#### ASSIGNMENT
Which lines of the entries contain the word "agent"? Please list them.

(DATA TO PROCESS begins)

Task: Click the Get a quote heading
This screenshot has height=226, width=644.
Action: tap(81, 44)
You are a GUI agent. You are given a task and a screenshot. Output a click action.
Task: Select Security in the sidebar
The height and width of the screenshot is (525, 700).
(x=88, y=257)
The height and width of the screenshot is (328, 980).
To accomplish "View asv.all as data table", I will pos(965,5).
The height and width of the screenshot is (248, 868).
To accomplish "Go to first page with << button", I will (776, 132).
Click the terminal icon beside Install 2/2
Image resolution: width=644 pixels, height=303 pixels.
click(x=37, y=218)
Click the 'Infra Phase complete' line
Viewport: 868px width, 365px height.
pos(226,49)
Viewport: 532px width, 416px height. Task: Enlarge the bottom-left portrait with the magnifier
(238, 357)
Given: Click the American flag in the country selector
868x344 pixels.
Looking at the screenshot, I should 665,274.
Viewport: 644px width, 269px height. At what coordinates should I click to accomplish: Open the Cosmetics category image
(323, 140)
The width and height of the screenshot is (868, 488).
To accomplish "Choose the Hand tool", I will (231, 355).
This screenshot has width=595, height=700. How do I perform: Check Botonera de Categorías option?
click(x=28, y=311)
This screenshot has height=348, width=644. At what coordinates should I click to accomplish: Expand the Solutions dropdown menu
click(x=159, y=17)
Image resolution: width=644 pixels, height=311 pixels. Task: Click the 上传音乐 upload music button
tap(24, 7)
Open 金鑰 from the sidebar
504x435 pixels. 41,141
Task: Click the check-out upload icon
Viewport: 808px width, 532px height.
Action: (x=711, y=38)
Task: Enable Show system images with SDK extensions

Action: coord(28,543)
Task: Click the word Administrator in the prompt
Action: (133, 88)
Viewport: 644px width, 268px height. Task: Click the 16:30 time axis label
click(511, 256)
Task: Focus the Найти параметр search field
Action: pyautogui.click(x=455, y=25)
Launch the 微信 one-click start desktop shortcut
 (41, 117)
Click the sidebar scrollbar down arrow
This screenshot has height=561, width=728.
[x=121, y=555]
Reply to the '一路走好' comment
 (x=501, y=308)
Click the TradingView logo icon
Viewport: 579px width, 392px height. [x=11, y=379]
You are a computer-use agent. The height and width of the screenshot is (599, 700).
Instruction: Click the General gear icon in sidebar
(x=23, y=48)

(DATA TO PROCESS ends)

#### EXPECTED ANSWER
You are a GUI agent. You are given a task and a screenshot. Output a click action.
You are a computer-use agent. The height and width of the screenshot is (599, 700).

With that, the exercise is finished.